A stressful challenge
To achieve this goal, it was important to find an appropriate mathematical model to describe the behavior of these two types of specimen during plastic deformation. The main challenge was to identify a way of calculating “true stress – true strain” curves, while having only the final geometry of the broken samples rather than intermediate information on the evolution of the sample geometry. Application of the standard procedure to recover a stress-strain response would be incorrect because the diffuse necking begins shortly after the onset of the plastic deformation.
A successful estimation
To calculate the required true stress-strain the following approach was used. Firstly, the true strain was calculated directly by estimating the reduction of the cross-section area. Using this estimation the true stress could be calculated as well from the measured stress.
Experiments using Cylindrical samples
The estimation of cylindrical cross-section area was based on the geometrical parameters of the as-broken samples, which were inspected in the necking regions by optical microscopy.
Figure 1: Light optical microscopy measurement of cylindrical specimens.
We decided to consider the half-part of the broken specimen as a conical frustum. However, because of the small specimen’s size we have an uncertainty on optical measurements. Therefore the total strain was compared with the experimental data to double check the approach. To do this, the difference between the height of the conical frustum (broken half of specimen) and a cylinder with the same volume (part of specimen before experiment) was estimated. Then, the strain value in the fracture stress moment was calculated and compared with the experimental strain graph for each specimen. The best matching results were used for calculating the true stress – true strain curves, such as the example shown in figure 2.
Figure 2: True and engineering stress-strain curves for one of the cylindrical wires.
Experiments using Rectangular samples
For rectangular samples we decided that the area reduction is going linearly and is split in three different regions:
Figure 3: Light optical microscopy measurement of dog bone-type specimens.
To predict the measurement uncertainty we computed two true stress curves.
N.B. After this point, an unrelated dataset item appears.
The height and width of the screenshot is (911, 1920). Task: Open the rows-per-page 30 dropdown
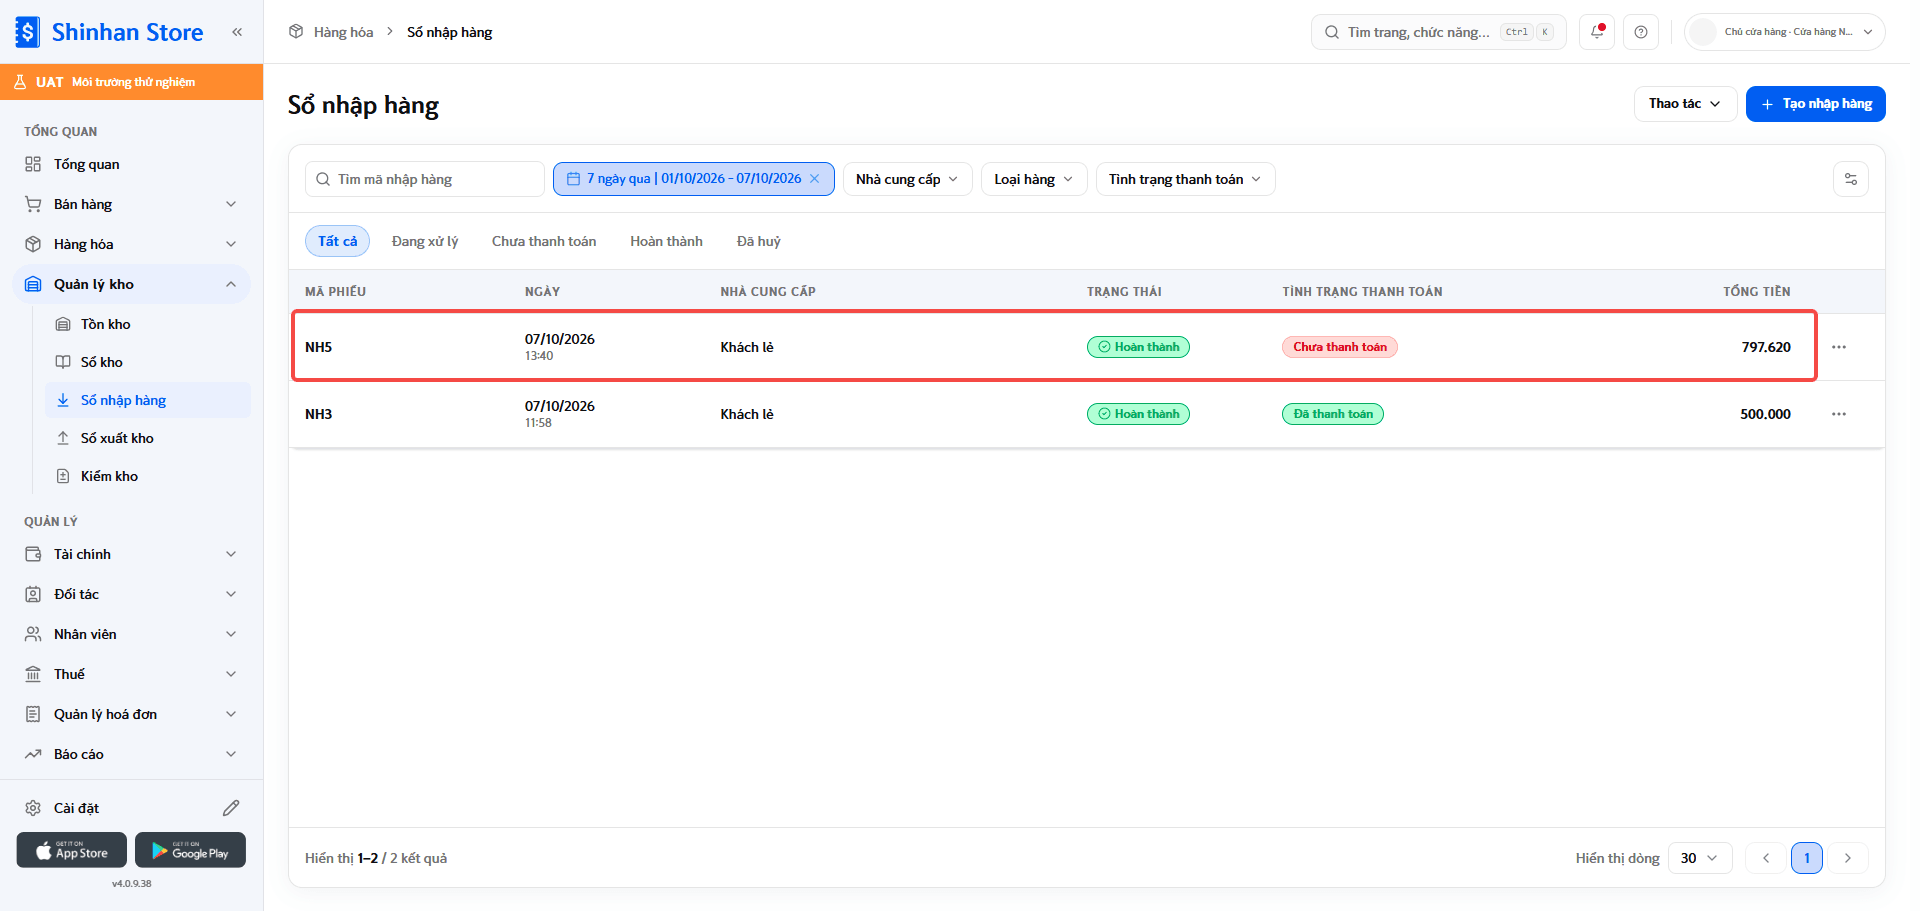point(1700,858)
The first one is for 0.0025 mm2 of measured area and the second one is for twice this value (the used uncertainty can be estimated in figure 3). This area value is average difference between the most suitable points for measuring the dimensions near the neck. After this, a polynomial fit of concatenate for each pair of calculated curves was performed using OriginPro. Figure 4 shows the obtained curves.
Figure 4: True and engineering curves for dog bone-type specimens.
A set of mechanical tests for bulk and wire tungsten samples was performed in the temperature range RT/250 °C – 600 °C. The deformed samples were characterized by light optical microscopy to extract the geometry in the necking region and reconstruct the true stress-strain curves. Because of this work we finished an important preparation stage for the tensile tests of tungsten specimens after neutron irradiation.